**Task details**
Gather, from the data below, each line in which the word "Easy" occurs.

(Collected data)
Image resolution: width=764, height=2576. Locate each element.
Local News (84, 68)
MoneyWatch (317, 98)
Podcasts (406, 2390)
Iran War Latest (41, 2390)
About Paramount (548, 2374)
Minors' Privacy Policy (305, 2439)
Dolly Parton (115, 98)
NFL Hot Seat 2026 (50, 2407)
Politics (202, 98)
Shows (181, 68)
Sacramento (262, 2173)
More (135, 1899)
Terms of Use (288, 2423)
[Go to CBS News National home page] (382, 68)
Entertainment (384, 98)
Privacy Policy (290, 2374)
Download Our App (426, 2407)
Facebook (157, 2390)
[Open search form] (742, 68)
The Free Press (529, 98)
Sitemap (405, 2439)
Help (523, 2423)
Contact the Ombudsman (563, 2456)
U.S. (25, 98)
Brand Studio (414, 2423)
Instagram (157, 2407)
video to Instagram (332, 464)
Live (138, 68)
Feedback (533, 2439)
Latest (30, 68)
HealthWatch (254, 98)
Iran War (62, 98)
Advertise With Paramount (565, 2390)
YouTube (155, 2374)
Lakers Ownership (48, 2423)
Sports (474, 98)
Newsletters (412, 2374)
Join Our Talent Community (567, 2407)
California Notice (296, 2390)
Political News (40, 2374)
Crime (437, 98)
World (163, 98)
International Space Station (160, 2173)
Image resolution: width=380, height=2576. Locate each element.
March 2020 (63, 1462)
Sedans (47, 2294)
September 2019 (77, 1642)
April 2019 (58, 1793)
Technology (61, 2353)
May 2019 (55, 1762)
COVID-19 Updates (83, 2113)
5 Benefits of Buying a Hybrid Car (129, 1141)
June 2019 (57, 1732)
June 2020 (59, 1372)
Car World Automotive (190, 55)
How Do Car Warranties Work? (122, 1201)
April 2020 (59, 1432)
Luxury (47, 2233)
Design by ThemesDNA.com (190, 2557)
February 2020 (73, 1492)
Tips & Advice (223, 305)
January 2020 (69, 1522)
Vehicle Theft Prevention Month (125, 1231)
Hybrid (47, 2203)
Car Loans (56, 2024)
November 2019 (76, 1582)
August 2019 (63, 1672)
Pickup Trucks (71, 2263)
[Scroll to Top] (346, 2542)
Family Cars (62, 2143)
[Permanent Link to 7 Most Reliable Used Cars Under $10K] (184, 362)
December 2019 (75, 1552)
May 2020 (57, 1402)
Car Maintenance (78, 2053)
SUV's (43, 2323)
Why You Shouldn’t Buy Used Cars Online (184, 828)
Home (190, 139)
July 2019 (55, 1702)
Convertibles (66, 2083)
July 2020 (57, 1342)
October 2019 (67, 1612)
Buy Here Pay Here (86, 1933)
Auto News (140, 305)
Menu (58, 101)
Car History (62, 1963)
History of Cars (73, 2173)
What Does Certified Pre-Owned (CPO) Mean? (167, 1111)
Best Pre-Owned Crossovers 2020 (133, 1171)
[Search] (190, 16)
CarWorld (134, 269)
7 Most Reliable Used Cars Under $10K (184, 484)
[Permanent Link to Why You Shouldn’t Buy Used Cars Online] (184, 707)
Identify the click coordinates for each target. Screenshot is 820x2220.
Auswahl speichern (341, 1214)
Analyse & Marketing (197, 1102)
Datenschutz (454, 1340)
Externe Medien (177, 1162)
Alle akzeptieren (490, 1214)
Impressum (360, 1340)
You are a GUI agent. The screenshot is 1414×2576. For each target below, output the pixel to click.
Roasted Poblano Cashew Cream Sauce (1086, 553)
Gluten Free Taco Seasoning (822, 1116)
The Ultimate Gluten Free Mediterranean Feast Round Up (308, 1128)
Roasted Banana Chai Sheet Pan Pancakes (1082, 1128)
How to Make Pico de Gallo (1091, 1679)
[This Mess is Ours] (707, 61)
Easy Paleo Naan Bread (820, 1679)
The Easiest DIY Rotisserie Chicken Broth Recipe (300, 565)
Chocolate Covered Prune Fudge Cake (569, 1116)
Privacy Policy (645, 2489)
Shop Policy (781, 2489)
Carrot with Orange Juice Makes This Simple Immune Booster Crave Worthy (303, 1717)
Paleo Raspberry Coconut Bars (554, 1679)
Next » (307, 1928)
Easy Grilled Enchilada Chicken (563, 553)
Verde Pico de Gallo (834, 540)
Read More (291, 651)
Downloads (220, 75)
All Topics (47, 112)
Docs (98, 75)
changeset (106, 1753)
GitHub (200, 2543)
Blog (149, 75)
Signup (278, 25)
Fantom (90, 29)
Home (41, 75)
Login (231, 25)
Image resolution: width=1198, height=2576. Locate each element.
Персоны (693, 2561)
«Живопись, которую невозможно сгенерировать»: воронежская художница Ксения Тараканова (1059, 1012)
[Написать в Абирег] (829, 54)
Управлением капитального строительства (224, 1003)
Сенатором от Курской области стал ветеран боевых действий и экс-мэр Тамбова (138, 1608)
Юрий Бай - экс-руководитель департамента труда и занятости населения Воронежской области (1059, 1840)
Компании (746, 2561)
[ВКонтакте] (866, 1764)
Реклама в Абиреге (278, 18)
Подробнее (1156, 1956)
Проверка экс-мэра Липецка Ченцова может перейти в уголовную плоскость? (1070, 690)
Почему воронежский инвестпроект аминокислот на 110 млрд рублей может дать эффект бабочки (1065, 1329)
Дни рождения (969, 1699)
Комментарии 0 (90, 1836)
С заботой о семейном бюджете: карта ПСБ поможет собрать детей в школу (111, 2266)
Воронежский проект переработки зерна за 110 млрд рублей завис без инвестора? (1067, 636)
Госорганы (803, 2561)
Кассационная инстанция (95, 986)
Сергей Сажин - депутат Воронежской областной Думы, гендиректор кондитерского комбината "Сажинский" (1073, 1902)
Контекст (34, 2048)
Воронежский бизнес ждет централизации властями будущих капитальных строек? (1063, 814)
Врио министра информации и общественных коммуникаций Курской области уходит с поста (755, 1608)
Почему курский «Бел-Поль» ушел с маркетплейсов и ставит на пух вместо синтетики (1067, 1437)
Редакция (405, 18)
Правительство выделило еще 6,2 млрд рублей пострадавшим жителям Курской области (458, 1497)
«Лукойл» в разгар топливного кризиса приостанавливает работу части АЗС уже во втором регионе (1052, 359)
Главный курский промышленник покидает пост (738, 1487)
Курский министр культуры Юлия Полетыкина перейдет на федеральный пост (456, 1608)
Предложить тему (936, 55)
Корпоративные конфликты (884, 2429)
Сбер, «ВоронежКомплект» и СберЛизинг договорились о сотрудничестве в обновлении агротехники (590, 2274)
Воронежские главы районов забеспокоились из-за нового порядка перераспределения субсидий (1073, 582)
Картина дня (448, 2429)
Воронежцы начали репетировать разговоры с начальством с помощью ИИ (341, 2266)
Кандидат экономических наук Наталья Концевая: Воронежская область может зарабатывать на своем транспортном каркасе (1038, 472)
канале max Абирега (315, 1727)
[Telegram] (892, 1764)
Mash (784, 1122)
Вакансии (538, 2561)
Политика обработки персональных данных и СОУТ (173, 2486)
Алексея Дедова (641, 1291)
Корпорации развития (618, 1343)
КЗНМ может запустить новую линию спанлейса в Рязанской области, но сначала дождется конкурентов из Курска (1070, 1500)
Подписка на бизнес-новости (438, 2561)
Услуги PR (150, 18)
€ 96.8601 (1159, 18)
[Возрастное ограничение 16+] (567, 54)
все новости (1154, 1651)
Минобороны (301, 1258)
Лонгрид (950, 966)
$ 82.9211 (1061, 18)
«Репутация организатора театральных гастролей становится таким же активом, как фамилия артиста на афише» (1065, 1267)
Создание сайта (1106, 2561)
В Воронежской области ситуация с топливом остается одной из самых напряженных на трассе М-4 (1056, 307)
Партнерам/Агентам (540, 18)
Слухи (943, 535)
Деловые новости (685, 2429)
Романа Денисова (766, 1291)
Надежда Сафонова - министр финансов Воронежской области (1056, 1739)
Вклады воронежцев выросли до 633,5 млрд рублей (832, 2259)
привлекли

**Answer to this task**
Easy Paleo Naan Bread (820, 1679)
Easy Grilled Enchilada Chicken (563, 553)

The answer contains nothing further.